§ DESCRIPTION OF THE TASK:
No pictures belong in the result; set down exactly the lines from the one containing "Select the 1 day time range" through the final line of the listing, and nothing more.

###

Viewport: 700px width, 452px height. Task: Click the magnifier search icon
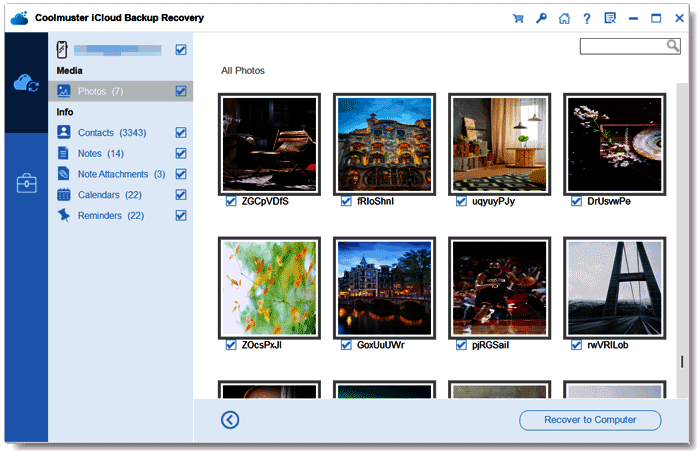(673, 46)
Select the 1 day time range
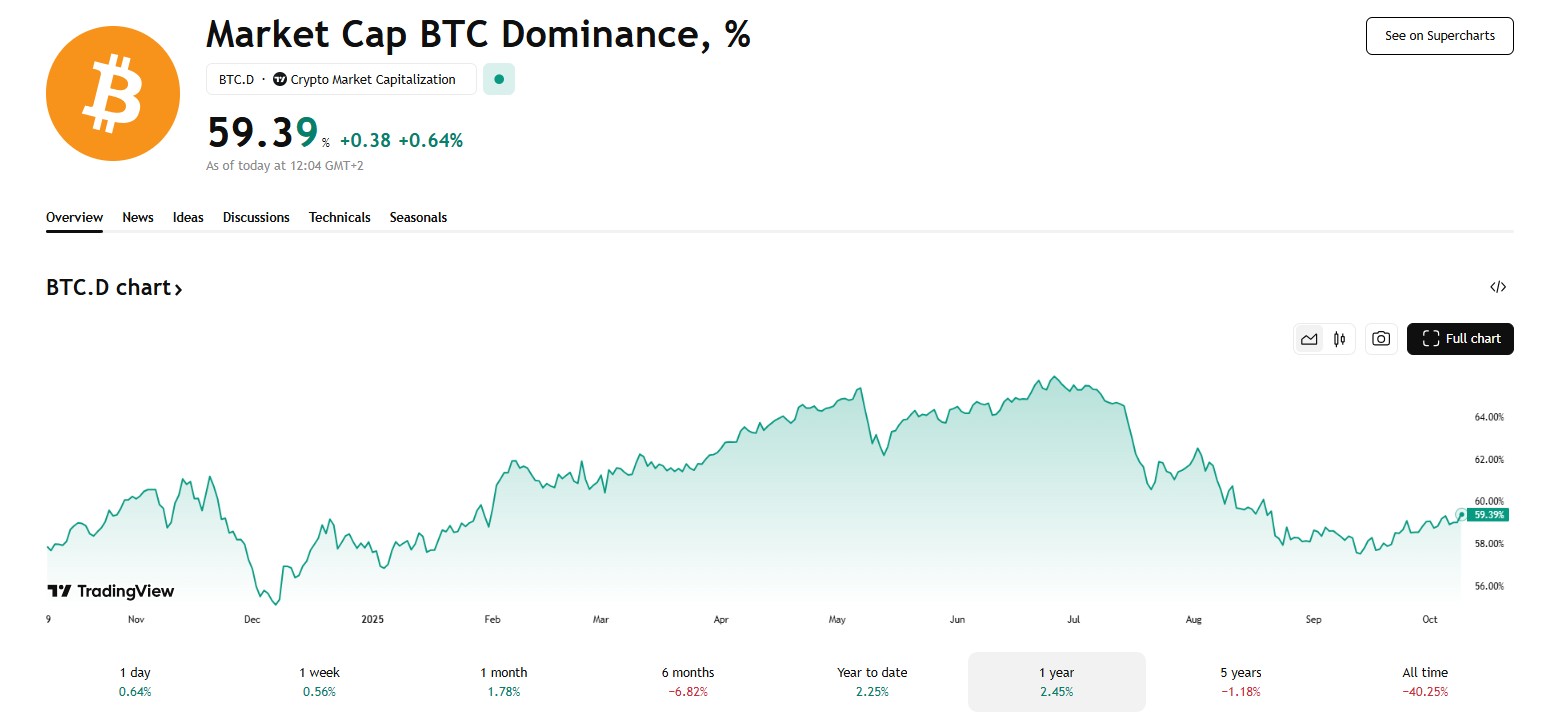Viewport: 1542px width, 725px height. click(x=135, y=681)
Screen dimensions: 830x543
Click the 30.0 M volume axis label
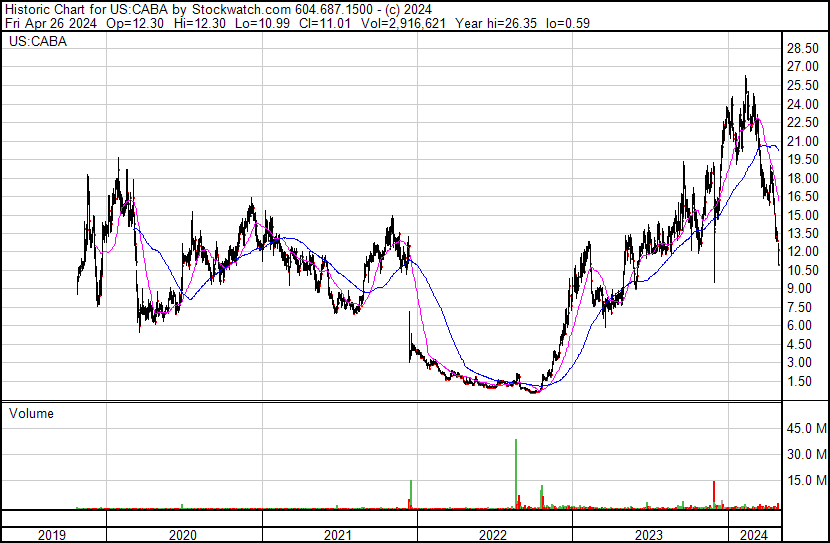pos(805,455)
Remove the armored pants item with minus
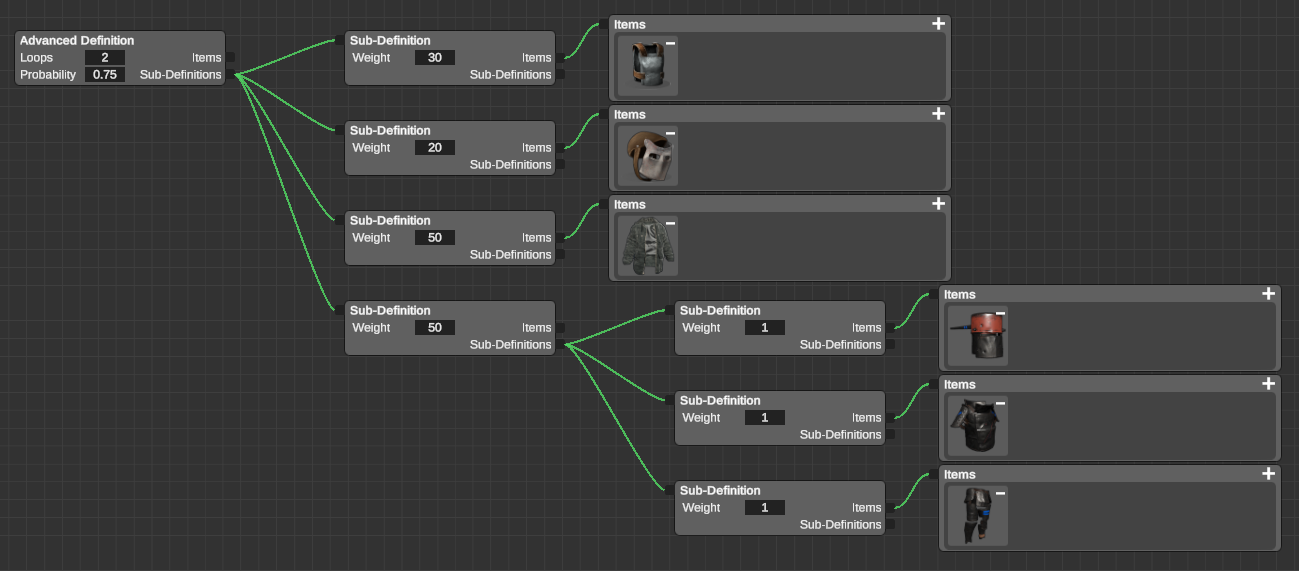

###

§ ANSWER SPACE:
Select the 1 day time range
Viewport: 1542px width, 725px height. click(x=135, y=681)
Screen dimensions: 830x543
Click the 30.0 M volume axis label
pos(805,455)
Remove the armored pants item with minus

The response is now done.